[Location data for elements and text]:
◇ ◇ ◇
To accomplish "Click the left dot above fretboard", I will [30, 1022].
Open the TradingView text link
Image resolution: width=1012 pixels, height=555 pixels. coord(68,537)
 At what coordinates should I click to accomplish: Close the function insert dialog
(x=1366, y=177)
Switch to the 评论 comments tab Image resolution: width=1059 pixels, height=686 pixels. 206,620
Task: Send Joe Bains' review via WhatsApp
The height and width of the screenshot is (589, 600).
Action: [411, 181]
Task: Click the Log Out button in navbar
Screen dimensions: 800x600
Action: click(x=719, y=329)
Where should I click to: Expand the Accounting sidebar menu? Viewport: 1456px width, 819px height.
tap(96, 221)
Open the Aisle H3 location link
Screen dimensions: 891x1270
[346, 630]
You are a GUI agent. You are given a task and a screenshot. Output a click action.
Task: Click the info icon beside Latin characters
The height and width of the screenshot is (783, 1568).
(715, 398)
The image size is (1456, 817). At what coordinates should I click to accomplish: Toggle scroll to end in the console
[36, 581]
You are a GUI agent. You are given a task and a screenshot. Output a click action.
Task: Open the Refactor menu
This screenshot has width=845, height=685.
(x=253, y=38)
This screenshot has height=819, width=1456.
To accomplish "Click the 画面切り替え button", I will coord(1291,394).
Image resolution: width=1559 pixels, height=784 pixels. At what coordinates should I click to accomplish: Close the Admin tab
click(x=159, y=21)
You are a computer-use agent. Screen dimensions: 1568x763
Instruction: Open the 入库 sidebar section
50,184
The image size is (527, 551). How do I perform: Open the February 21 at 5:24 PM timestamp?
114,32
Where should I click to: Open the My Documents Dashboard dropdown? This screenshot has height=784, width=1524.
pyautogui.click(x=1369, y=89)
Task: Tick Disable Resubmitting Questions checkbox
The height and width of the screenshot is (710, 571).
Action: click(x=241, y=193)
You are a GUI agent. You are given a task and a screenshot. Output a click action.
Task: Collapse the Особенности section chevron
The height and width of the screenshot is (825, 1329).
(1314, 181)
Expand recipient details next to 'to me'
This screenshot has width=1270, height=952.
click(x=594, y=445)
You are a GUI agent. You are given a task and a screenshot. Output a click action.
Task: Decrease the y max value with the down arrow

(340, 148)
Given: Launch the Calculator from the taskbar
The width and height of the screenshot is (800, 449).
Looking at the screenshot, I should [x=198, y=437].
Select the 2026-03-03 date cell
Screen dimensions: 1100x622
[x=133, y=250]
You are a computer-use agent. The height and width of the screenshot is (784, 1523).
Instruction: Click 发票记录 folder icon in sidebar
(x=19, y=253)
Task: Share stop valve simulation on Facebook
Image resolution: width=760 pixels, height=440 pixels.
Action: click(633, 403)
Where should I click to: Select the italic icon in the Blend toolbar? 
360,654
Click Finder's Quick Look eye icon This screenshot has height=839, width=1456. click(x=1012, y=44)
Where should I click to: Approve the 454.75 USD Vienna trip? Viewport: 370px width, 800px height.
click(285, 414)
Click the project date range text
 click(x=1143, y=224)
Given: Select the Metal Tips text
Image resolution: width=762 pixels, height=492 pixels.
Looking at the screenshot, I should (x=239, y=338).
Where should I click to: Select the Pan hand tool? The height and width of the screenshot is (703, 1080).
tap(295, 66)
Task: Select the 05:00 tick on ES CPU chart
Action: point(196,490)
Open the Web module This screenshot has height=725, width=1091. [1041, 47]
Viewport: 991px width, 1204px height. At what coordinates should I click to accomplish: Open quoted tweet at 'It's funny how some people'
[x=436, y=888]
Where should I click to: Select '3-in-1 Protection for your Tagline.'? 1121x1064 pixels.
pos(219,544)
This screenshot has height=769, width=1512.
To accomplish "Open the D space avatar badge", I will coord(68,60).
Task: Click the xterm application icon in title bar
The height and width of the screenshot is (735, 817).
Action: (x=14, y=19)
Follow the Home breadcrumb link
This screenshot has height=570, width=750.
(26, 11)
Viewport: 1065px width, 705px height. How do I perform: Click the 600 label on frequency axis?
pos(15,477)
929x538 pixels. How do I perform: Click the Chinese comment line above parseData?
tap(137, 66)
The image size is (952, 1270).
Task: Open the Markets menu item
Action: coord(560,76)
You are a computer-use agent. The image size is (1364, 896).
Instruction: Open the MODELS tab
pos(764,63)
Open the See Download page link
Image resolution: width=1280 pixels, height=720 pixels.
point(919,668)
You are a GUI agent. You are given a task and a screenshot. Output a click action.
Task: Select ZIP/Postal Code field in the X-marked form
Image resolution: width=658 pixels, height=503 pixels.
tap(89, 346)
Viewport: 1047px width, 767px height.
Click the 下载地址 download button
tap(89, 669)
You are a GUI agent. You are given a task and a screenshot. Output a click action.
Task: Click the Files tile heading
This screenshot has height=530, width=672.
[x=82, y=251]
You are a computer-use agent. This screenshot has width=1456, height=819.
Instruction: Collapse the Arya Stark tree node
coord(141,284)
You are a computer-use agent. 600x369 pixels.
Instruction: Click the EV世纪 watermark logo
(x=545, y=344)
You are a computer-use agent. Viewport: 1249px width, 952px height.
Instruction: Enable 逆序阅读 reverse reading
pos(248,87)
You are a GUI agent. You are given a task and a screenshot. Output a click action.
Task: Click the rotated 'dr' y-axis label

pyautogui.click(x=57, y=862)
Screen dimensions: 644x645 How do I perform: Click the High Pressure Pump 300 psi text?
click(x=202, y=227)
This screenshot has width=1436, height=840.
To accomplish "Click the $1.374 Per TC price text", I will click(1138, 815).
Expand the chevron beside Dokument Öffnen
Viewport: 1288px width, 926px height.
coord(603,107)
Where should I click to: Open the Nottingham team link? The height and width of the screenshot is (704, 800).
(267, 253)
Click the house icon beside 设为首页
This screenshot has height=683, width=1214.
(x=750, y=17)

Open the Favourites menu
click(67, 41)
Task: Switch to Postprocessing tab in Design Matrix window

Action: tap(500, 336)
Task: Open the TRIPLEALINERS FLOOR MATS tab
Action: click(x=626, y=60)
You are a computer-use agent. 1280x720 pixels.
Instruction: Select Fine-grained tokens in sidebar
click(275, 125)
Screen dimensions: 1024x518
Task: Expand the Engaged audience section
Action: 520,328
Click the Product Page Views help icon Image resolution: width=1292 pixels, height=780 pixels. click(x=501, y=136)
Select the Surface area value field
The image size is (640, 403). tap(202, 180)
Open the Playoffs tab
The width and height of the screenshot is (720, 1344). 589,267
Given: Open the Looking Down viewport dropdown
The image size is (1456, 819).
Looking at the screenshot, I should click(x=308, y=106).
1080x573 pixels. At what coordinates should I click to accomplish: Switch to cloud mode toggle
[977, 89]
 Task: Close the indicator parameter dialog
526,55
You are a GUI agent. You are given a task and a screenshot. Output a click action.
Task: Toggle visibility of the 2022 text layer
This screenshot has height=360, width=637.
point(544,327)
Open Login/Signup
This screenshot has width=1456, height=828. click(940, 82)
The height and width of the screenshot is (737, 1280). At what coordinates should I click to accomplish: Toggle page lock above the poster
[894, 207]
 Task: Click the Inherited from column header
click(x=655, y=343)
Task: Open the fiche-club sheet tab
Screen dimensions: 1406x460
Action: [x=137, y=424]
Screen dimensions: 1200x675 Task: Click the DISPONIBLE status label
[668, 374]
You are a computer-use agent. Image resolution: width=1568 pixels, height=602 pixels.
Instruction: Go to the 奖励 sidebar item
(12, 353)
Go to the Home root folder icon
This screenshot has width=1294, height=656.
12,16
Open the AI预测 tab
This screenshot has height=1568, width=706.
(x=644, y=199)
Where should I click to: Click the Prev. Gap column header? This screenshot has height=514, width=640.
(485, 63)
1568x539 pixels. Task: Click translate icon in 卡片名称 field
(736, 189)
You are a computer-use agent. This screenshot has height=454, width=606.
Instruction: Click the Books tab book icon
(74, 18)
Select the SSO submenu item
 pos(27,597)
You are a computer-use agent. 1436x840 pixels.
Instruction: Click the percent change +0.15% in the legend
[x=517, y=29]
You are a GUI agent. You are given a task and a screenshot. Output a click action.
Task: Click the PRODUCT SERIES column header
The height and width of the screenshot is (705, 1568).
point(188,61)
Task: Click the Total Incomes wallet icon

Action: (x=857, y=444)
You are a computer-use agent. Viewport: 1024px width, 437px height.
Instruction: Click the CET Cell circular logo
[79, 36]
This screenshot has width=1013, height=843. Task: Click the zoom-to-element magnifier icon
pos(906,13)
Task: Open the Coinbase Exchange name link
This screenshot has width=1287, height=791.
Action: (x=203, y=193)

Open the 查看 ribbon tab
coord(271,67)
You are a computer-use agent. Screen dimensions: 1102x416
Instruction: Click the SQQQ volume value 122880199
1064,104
◇ ◇ ◇
[EXERCISE DESCRIPTION]:
Can you pull out the lines above that run from the line with "Where should I click to: Select the italic" to the line with "click(x=1143, y=224)", copying each one without any change?

[TASK RESPONSE]:
Where should I click to: Select the italic icon in the Blend toolbar? 
360,654
Click Finder's Quick Look eye icon This screenshot has height=839, width=1456. click(x=1012, y=44)
Where should I click to: Approve the 454.75 USD Vienna trip? Viewport: 370px width, 800px height.
click(285, 414)
Click the project date range text
 click(x=1143, y=224)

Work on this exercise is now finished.